There's little chance you can use some direct method here (this possibility is discussed here), so you should resort to iterative methods (and if you need this operation into an outer iterative routine, you will obtain a doubly-iterative algorithm).

There are many iterative methods that you can use to solve this type of problems. Many of them will rely on a projection: note that this will be as simple as projecting onto the nonnegative orthant (which you can do in closed form) and not onto the polyhedron itself (which of course is the ultimate goal).

The fast proximal gradient method is arguably the simplest option. In this case you would apply such type of algorithms to the dual of your original problem, which reads

$$ \begin{aligned} \mathrm{minimize}\ &\tfrac{1}{2}\|A^\top y\|^2_2 + \langle b,y \rangle \\ \mathrm{subject\ to}\ & y \geq 0 \end{aligned} $$

(check that all signs in the above problem are correct). In fact, (fast) dual PGM in this case is precisely the (fast) dual projected gradient method. This is the simplest method I can see: only matrix-vector products by $A$ and $A^\top$ are to be computed, apart from trivial projections onto the nonnegative orthant and vector sums.

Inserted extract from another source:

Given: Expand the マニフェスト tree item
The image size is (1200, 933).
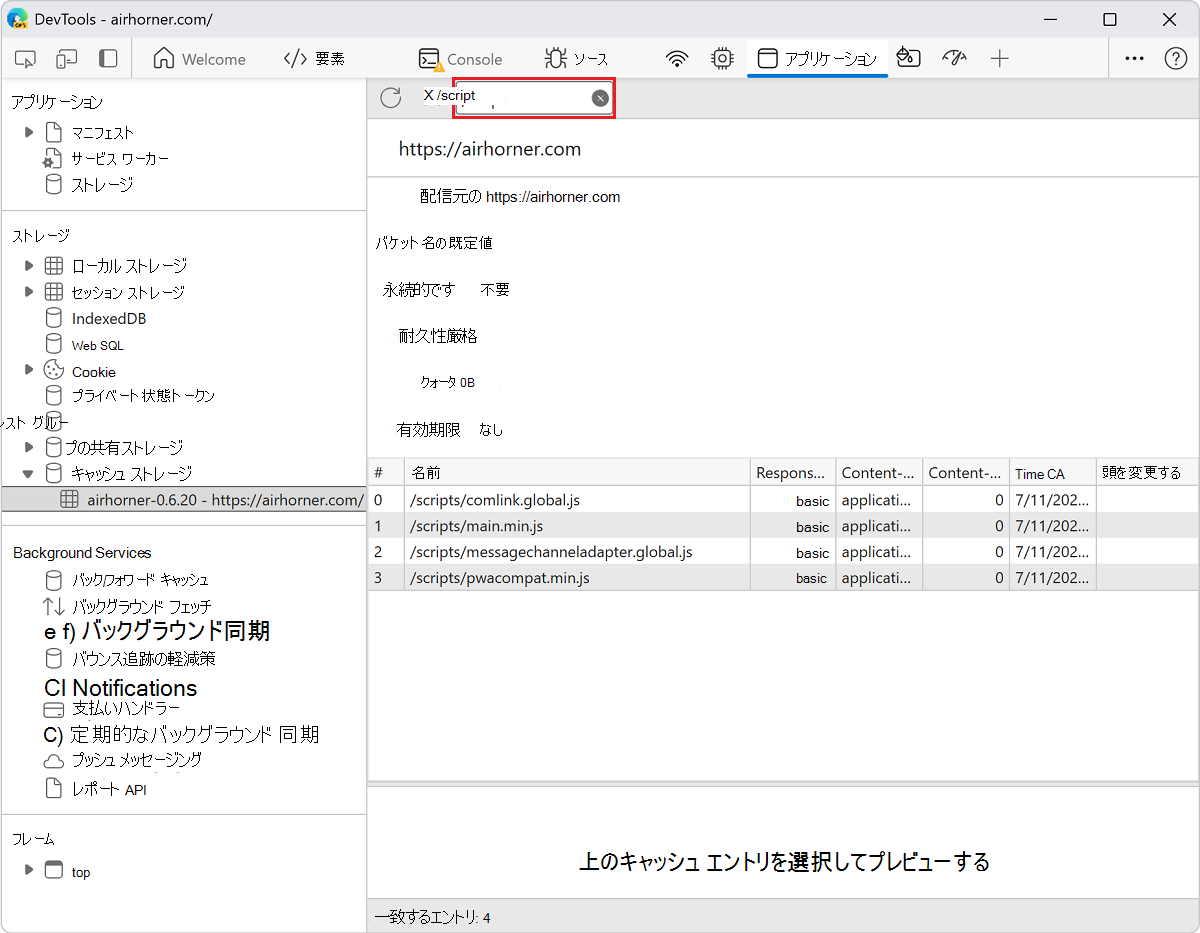Looking at the screenshot, I should tap(29, 132).
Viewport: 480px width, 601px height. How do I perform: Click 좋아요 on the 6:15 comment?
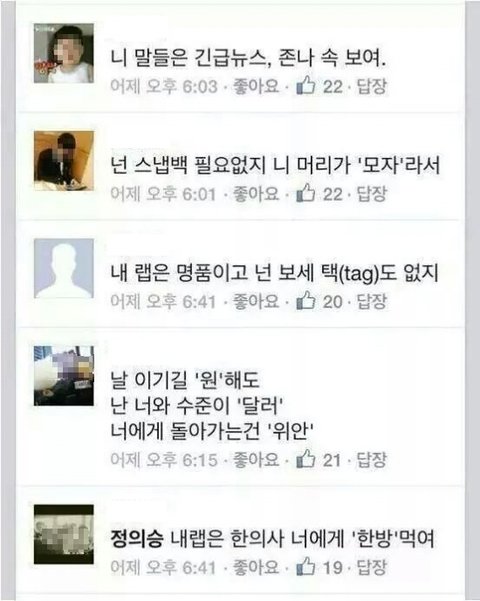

Alternatively you can apply the Douglas-Rachford splitting algorithm to the dual, which is the alternating direction method of multipliers (ADMM). In this case you would probably require solving linear systems along the iterations, either with a direct method or with some iterative procedure (like Krylov subspace methods), depending on the shape/structure of $A$.

Furthermore, active-set and interior-point methods are also options, depending on the size of the problems you're handling (see also the top answer to this similar question for this).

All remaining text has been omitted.